The year was marked by a flood of federal funding for ports and  waterways infrastructure. On December 14, 2023, Congress passed a National Defense Authorization Act that included a $1.35 billion dollar package to boost modernization opportunities for ports, maritime infrastructure and shipbuilding and expand workforce education and training. That helped kick off a year in which federal funding poured out to ports and waterways infrastructure.

On February 2, President Joe Biden announced $1.1 billion in “transformational” maritime infrastructure projects as part of his Investing in America agenda, awarding money to areas such as Humbolt County, Calif., and the Port of New Orleans.

Also in February, the Environmental Protection Agency (EPA) launched a $3 billion Clean Ports Program to fund zero-emission equipment and infrastructure, tackle the climate crisis and improve air quality at both coastal and inland ports.

In August, the Department of Homeland Security announced grants totaling $90 million to 200-plus applicants under the Port Security Grant Program for fiscal year 2024.

In September, the Federal Transit Administration awarded $300 million in grants, including to ferries in Illinois and Louisiana.   

Altogether, in 2024 the U.S. Department of Transportation’s Port Infrastructure Development Program (PIDP) made a total of $577 million available for grants. This amount included $450 million appropriated under the Bipartisan Infrastructure Law, $50 million from the FY2024 Consolidated Appropriations Act and $88.4 million from reallocated funds from prior years.

Much of that funding was focused on the Gulf Coast. The Port of New Orleans received more than $530 million in total infrastructure funding, including $226 million from the INFRA (Infrastructure for Rebuilding America) grant program and $73.8 million from the MEGA (National Infrastructure Project Assistance) program.

On November 15, 31 projects across 15 states and one U.S. territory were awarded funding from this total pool to improve port capacity, efficiency and supply chain reliability. They included some large grants, such as one totaling $38.5 million for a soybean-handling facility in Hennepin, Ill., that will include a 700-foot dock and barge-loading equipment. The Landing Dock Safety and Efficiency Project in Chicago was also awarded $34.5 million to rehabilitate 3,000 feet of a dock wall, construct roughly three new heavy-lift crane pads and add approximately 1,700 feet of new rail spur at the Iroquois Landing Terminal.

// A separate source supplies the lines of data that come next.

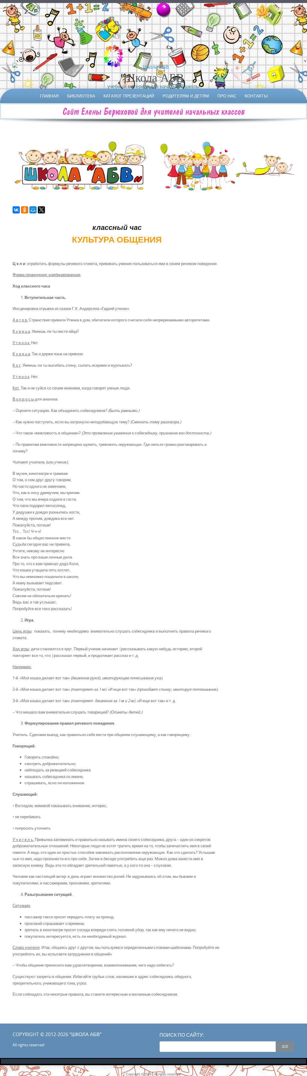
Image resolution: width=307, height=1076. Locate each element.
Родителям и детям (185, 96)
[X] (41, 209)
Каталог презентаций (128, 96)
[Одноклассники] (24, 209)
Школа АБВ (153, 77)
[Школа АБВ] (153, 67)
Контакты (256, 96)
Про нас (226, 96)
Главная (49, 96)
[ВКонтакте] (16, 209)
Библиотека (81, 96)
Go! (285, 1046)
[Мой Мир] (33, 209)
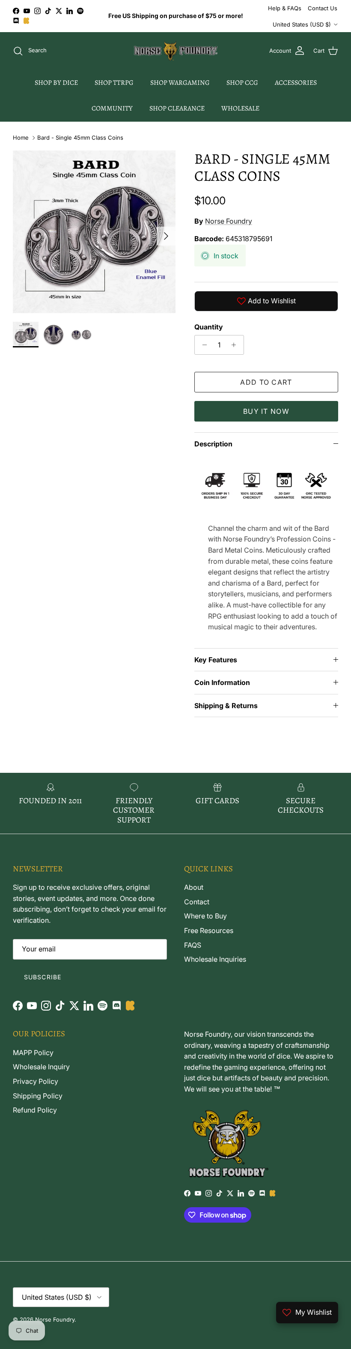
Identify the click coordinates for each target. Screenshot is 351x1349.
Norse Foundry (228, 221)
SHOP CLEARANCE (177, 108)
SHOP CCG (242, 82)
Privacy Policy (35, 1081)
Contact (196, 901)
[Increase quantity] (236, 344)
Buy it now (266, 411)
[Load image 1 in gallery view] (94, 231)
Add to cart (266, 382)
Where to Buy (205, 916)
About (193, 887)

While some American ports welcomed new or increased federal support, their overseas port competitors also were on the move. In November, Mexico announced a $3 billion expansion program over a 10-year period for the port of Manzanillo on the Pacific Coast. China is the main supplier of goods that move through the port. When complete, the project will quadruple the port’s capacity and make it one of the largest Latin American ports and among the top 20 container ports in the world.

Also in November, Chinese President Xi Jinping visited Peru to inaugurate the new, Chinese-financed port of Chancay, which significantly expands China’s presence and influence in South America and opens up a high-capacity trade route.

The year ended with a December “Christmas gift” for waterway advocates, with Congress finalizing the terms of the Water Resources Development Act (WRDA), including a permanent switch to 75 percent federal funding of lock and dam projects, with 25 percent to be provided by the Inland Waterways Trust Fund. The House passed WRDA on December 10, and the Senate was expected to quickly approve the legislation and the president sign it into law.

“This cost-share change allows for an estimated $1.4 billion of additional dollars over a 10-year period to be available for Energy & Water Development appropriations that fund the Corps of Engineers,” said Deb Calhoun, senior vice president of Waterways Council Inc. “Specifically, with annual IWTF revenues of $115 million, a 75/25 cost-share allows for $460 million in appropriations, an increase of $131 million above the 65/35 formula. This is a big win.”

The final WRDA 2024 included support for the Inland Waterways Regional Dredge Pilot Program; safeguards and written notice around any Corps decision to operate locks remotely; and support for the Gulf Intracoastal Waterways Brazoria and Matagorda Counties Project for $322,761,000.